A Milano soffrono i bancari. In profondo rosso ci sono Banco Popolare (-4,9% a 1,067 euro), Banca Montepaschi (-5,18% a 0,2544 euro), Bper (-5,44% a 4,384 euro), Popolare di Milano (-5,28% a 0,3515 euro), Intesa Sanpaolo (-4,64% a 1,09 euro), Mediobanca (-2,06% a 3,614 euro), Ubi Banca (-7,13% a 2,606 euro) e Unicredit (-5,65% a 2,836 euro).

Vendite anche su Ansaldo Sts (-4,2% a 6,39 euro) in scia ai conti del primo trimestre 2012 che mostrano un utile in calo del 22,6% a 12 milioni di euro. La controllata di Finmeccanica (-2,09% a 3,178 euro) non ha beneficiato del nuovo contratto da 118 milioni di euro in Australia per la fornitura di un sistema di segnalamento treni.
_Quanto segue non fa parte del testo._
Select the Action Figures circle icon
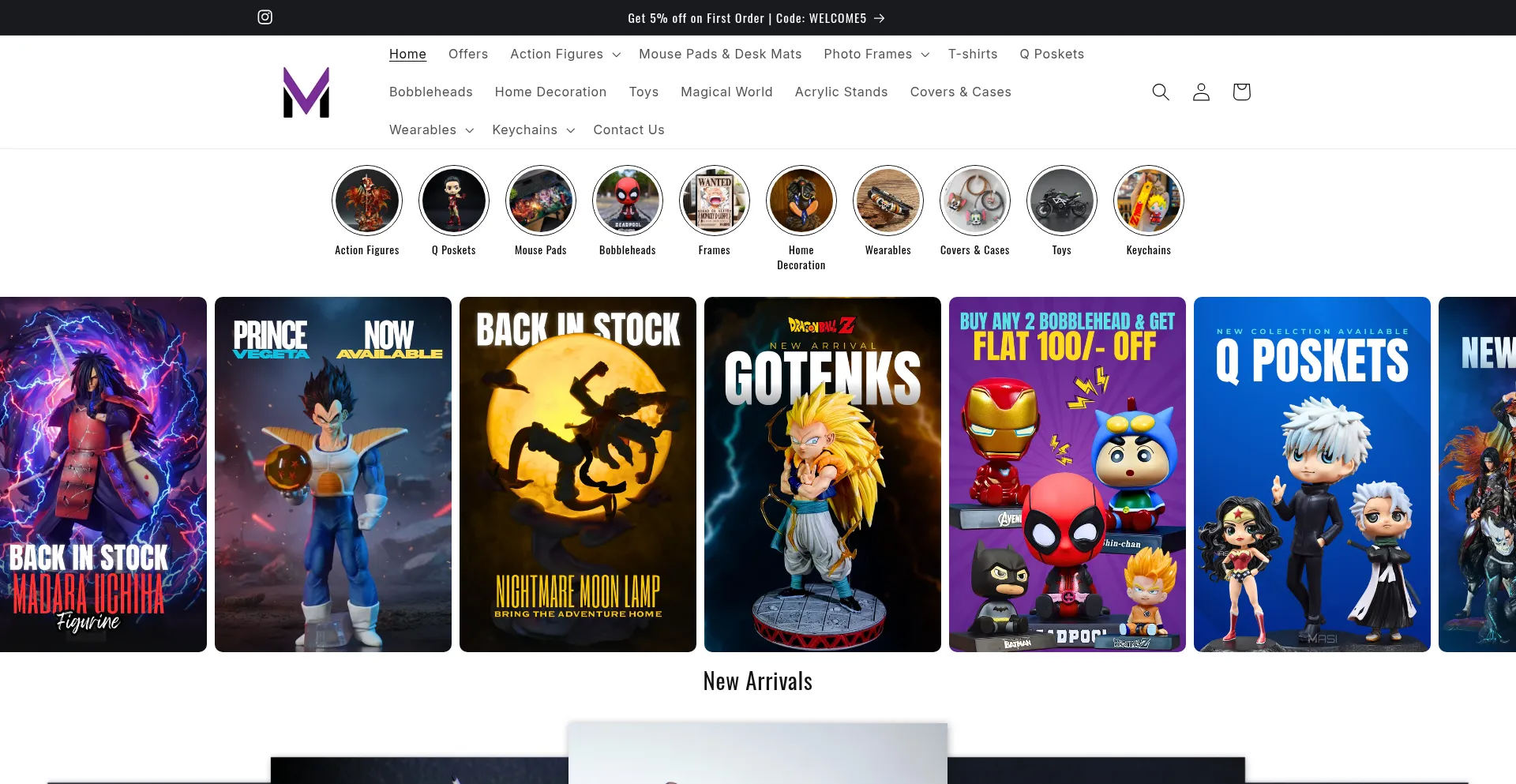1516x784 pixels. tap(367, 201)
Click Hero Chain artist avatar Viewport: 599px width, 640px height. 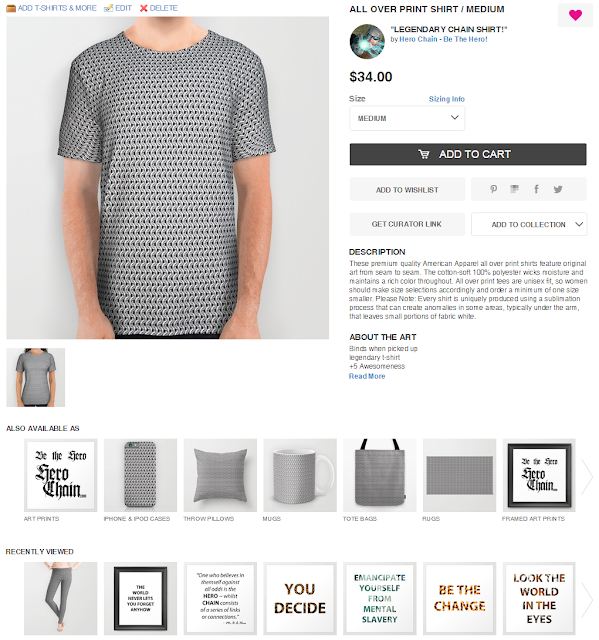367,41
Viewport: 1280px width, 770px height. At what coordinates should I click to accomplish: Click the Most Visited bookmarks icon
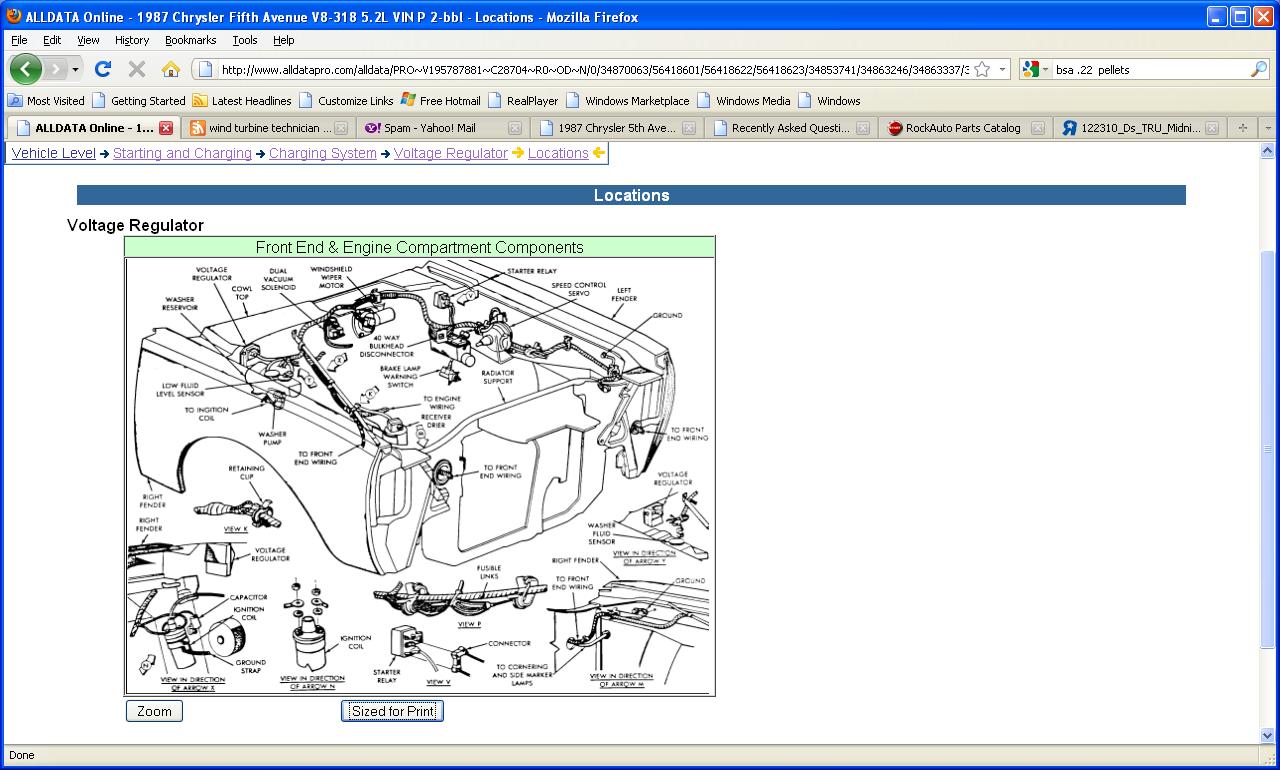point(15,101)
Pesante anche la galassia Agnelli. Fiat cede il 2,19% a 3,568 euro. Oggi il Lingotto ha annunciato di aver ridisegnato gli accordi sulla sua joint venture in India con Tata Motors. L'attività commerciale farà capo a una nuova società del Lingotto. Completano i titoli nel Mib Fiat Industrial (-3,91% a 8,235 euro) e la holding Exor (-3,07% a 17,03 euro). Fuori dal paniere principale, invece, decolla il titolo della Juventus, che sale del 15,61% a 0,28 euro nel giorno del primo match point possibile per strappare lo scudetto dalle maglie del Milan.

Nel giorno della relazione sul bilancio di mandato dell'Agcom, Mediaset affonda del 6,01% a 1,689 euro. Secondo il presidente dell'Authority, Corrado Calabrò, le sei reti generaliste di Rai e Mediaset detengono oggi circa il 67% dello share medio giornaliero (era all'85% nel 2005, oltre il 73% un anno fa). Oggi il ministro allo Sviluppo economico, Corrado Passera, ha smentito che sia allo studio un'ipotesi di fusione tra Snam (-2,84% a 3,492 euro) e Terna (-1,64% a 2,764 euro). Tra gli altri titoli si segnalano i cali di A2A (-5,15%), Telecom Italia (-3,14%) e Mediolanum (-3,43%). Salgono Autogrill (+0,6%) . Contrastato il comparto del lusso, con Luxottica (+3,07%) e Ferragamo (-6,6%). Fuori dal paniere principale, nel giorno dell'assemblea, vola del 5,59% a 0,699 euro Rcs Mediagroup. Nella galassia Ligresti cadono Fonsai (-2,48%) e Premafin (-6,19%). Perde anche Unipol (-3,21%). Fissato per oggi pomeriggio l'incontro tra l'ad della compagnia assicurativa bolognese, Carlo Cimbri, e l'Antitrust che ha congelato la fusione che porterebbe al maxi-polo con Fonsai.